Barry Hannah died the other day. Tim told me this morning, but I guess by then it was old news via the Internet, and I felt kind of bad about that—being so late on knowing—because I was cooking dinner or brushing my teeth or sleeping. But you’ve got to do those things, and you’ve got to die, too.
Barry Hannah died. But it’s okay, because it has to be.
And I suppose this post about Barry has to be, because I can’t seem to do anything else until it is. But it won’t be poetic, or well-thought-out, or the melodious dirge I’d like it to be, because hopefully it’ll just pour.
Two or three summers ago, after some long years of reading and admiring him, I got to hang out with Barry for a week in Massachusetts, a state in which we both didn’t seem to know what to do with ourselves. The social nexus was some kind of old house/inn, and the nexus of that was an outdoor courtyard thing, where Barry would sit amongst us admirers and ask around for a light for his long, generic cigarettes.
Upstairs in a creaky wooden room with a few others we all talked about our stories. He read one of mine, and bled on it, because he was wearing a lot of Band-aids about this time. I suppose there could be some kind of grandeloquence to be made about Barry bleeding on a manuscript, but it was actually kind of gross. An agreeable grossness. The blood was brown and smeared.
The story, he said, needed a greater sense of menace.
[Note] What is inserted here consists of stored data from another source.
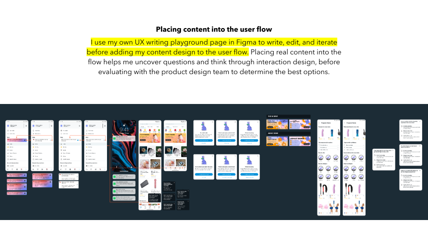
Task: Click the back arrow on first Program Name screen
Action: (319, 122)
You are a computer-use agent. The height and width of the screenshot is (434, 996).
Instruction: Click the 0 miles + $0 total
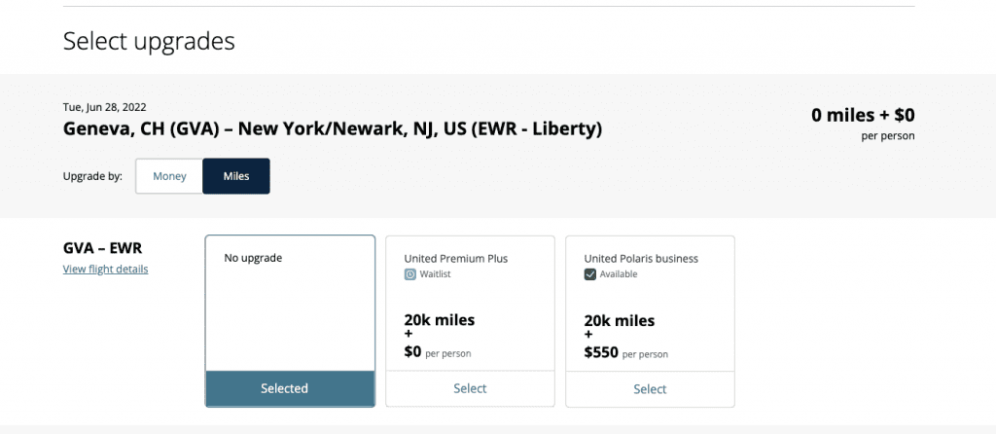point(863,115)
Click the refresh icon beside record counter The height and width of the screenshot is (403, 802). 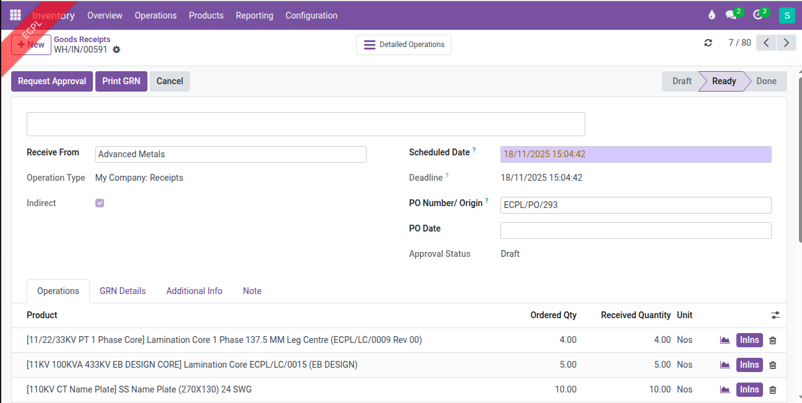pos(708,43)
It was one word that changed everything.
One day he came into that room rather dejected and said his editor had phoned to tell him she’d read his latest stuff and could not make a lick of sense out of it. He’d been on medication when writing. He was sad about it. And despite his overall literary eminence, he made a long point of commiserating with us pale, crappy writers about the cruelty of it all. “You’re always a happy amateur,” he said, “as long as you can stay happy.”
I like that one.
It seemed Barry and I shared a guilty habit of walking out on large auditorium readings when the reader did only that—read—just read the words they’d written real fucking nicely on a piece of paper. It’s pretty easy to tell whether someone is just stroking themself behind a podium instead of trying to tell you something.
I found Barry in the empty lobby outside the hall and he asked if I could take him back to his motel. In the car he said he didn’t much care for poetry, the new stuff. He said he’d rather be watching TV, Comedy Central, he liked that channel. In the parking lot he opened the door and said “Bye-bye,” which I remember thinking people don’t say much anymore.
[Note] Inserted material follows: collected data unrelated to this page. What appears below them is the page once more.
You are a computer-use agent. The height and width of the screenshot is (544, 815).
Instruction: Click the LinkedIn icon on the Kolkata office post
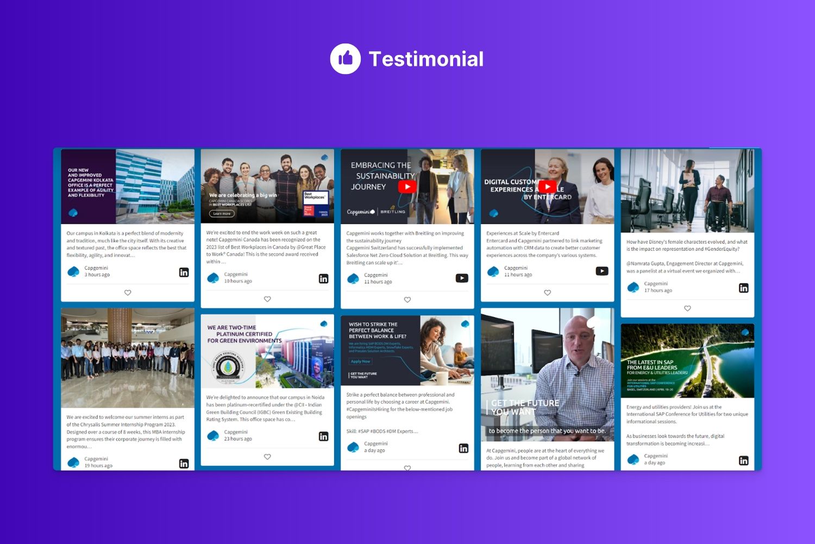pyautogui.click(x=184, y=271)
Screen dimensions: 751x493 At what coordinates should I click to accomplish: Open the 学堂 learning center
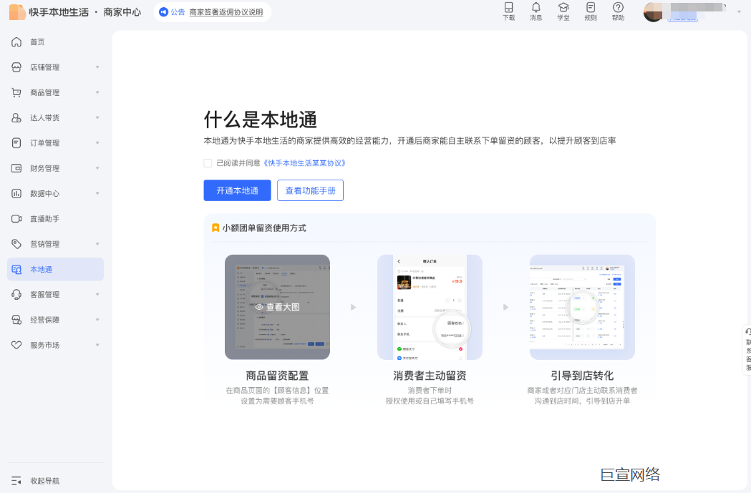(x=563, y=12)
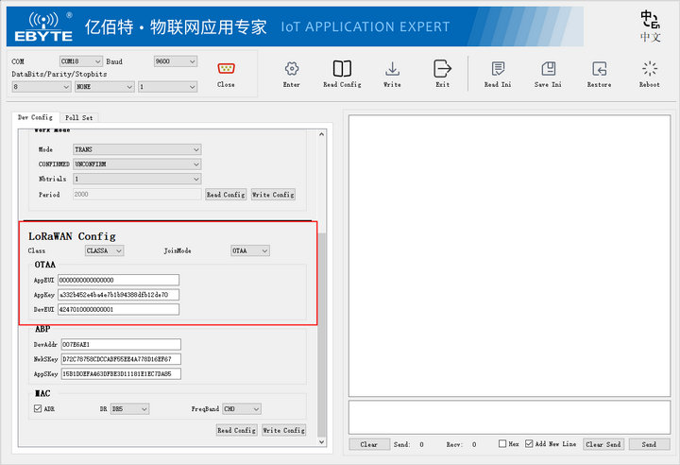Toggle the ADR checkbox

[38, 409]
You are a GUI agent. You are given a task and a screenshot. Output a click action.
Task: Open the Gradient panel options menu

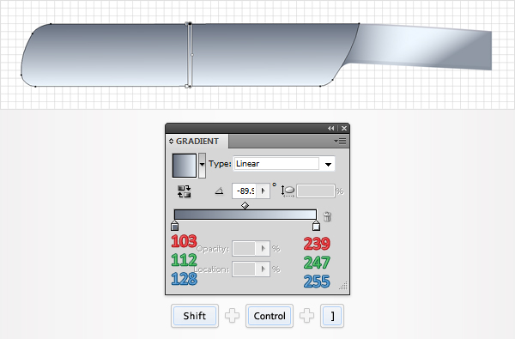tap(340, 142)
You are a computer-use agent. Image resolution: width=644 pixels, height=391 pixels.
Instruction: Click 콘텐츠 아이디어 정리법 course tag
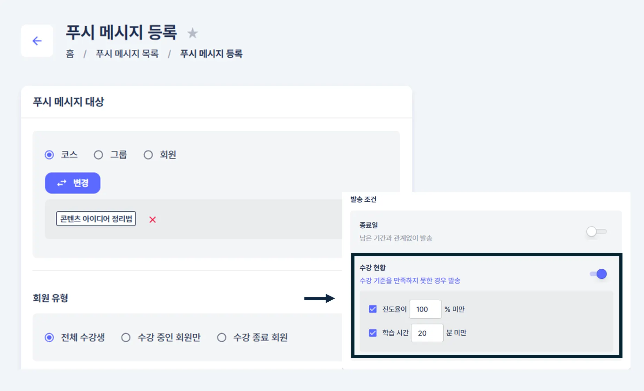coord(96,219)
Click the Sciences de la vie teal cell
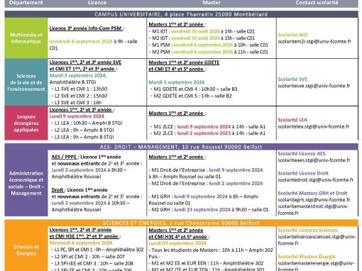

This all may seem to make Barry out to be just a guy, but he was just a guy, a real fucking great guy like others out there that make you happy and proud to be around and every now and then something comes out of their mouth that makes you realize that your life and this world you live in is really something amazing.
And his writing is made up of these things 100 percent. People talk a lot about his sentences, and it’s all true. Every one of them aims to tell you something, and inside that telling there is always something amazing.
It’s very sad to see him go. But it’s a very generous thing that he was ever here at all, that he wrote what he did, and that he left so much of himself behind on those pages.